Swap "coordinates" for "position" in the stretch of data from the line containing "What do you" through the line containing "at that location.", and return only those lines with everything else left unchanged.

**SOURCE DATA**
┏━━
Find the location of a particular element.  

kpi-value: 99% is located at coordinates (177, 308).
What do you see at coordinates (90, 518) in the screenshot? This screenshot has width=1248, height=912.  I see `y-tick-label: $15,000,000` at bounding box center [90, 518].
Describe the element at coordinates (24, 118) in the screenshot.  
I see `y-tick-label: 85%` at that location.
┗━━
┏━━
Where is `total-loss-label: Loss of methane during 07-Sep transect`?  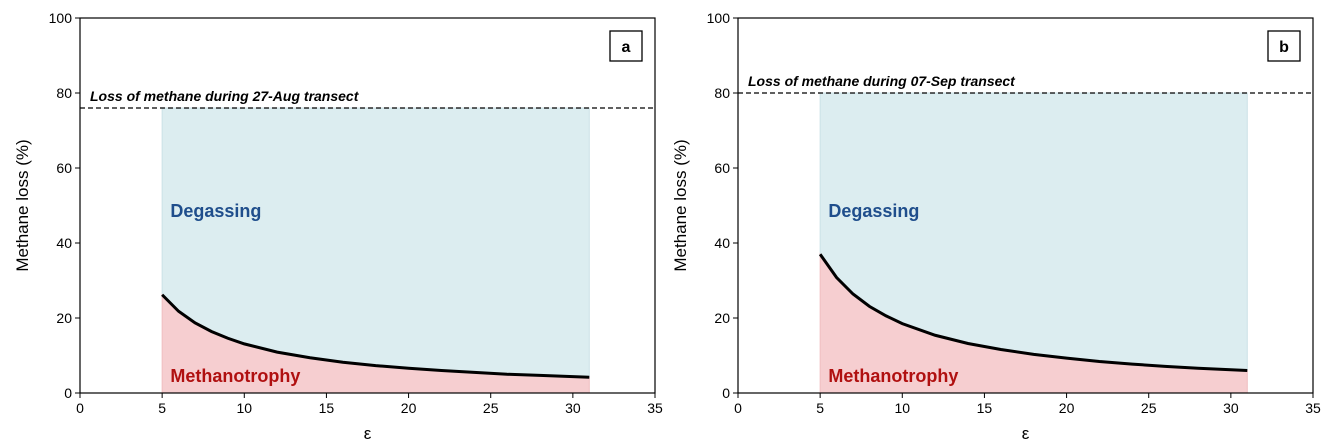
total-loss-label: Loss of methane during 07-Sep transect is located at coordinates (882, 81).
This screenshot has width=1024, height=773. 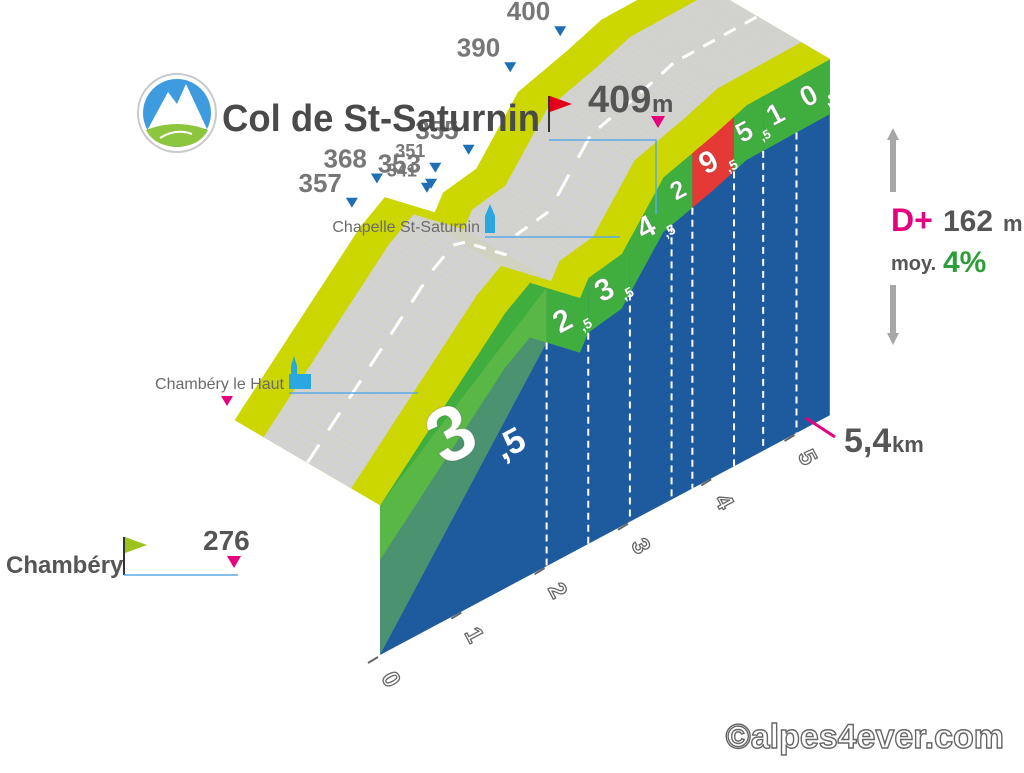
┗━━
**ANSWER FOR THIS EXERCISE**
What do you see at position (90, 518) in the screenshot? This screenshot has width=1248, height=912.  I see `y-tick-label: $15,000,000` at bounding box center [90, 518].
Describe the element at position (24, 118) in the screenshot.  
I see `y-tick-label: 85%` at that location.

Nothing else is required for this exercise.